** Problem **
All lines from the one with "Image resolution: width=366" onward, through the last line of the records below, are to be retyped word for word.

** Provided information **
BEGIN
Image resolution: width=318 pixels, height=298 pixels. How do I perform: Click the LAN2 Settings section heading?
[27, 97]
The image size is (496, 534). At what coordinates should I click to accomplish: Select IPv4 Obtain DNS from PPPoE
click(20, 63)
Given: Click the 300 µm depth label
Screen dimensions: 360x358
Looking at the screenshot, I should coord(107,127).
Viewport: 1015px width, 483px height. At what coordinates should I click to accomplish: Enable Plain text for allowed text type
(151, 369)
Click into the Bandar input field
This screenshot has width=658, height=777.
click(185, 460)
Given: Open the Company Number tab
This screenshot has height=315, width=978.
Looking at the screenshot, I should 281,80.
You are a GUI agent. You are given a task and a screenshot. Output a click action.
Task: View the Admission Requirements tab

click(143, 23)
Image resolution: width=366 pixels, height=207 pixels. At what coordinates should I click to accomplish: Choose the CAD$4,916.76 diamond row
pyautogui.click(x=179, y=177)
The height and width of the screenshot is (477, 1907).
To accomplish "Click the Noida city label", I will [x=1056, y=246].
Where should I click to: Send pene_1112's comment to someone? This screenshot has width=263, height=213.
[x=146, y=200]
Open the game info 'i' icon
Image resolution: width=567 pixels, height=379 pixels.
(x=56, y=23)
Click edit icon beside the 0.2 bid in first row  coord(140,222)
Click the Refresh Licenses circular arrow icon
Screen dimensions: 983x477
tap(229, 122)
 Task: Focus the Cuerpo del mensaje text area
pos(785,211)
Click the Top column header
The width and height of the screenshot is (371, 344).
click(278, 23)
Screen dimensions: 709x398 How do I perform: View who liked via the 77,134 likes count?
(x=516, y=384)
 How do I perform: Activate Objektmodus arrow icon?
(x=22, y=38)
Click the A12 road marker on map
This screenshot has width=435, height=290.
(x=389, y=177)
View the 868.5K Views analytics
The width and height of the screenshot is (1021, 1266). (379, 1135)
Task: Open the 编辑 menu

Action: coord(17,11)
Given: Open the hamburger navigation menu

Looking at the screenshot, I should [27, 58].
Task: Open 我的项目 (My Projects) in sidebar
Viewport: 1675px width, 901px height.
END
** The completed task **
Image resolution: width=366 pixels, height=207 pixels. At what coordinates should I click to accomplish: Choose the CAD$4,916.76 diamond row
pyautogui.click(x=179, y=177)
The height and width of the screenshot is (477, 1907).
To accomplish "Click the Noida city label", I will [x=1056, y=246].
Where should I click to: Send pene_1112's comment to someone? This screenshot has width=263, height=213.
[x=146, y=200]
Open the game info 'i' icon
Image resolution: width=567 pixels, height=379 pixels.
(x=56, y=23)
Click edit icon beside the 0.2 bid in first row  coord(140,222)
Click the Refresh Licenses circular arrow icon
Screen dimensions: 983x477
tap(229, 122)
 Task: Focus the Cuerpo del mensaje text area
pos(785,211)
Click the Top column header
The width and height of the screenshot is (371, 344).
click(278, 23)
Screen dimensions: 709x398 How do I perform: View who liked via the 77,134 likes count?
(x=516, y=384)
 How do I perform: Activate Objektmodus arrow icon?
(x=22, y=38)
Click the A12 road marker on map
This screenshot has width=435, height=290.
(x=389, y=177)
View the 868.5K Views analytics
The width and height of the screenshot is (1021, 1266). (379, 1135)
Task: Open the 编辑 menu

Action: coord(17,11)
Given: Open the hamburger navigation menu

Looking at the screenshot, I should [27, 58].
Task: Open 我的项目 (My Projects) in sidebar
Viewport: 1675px width, 901px height.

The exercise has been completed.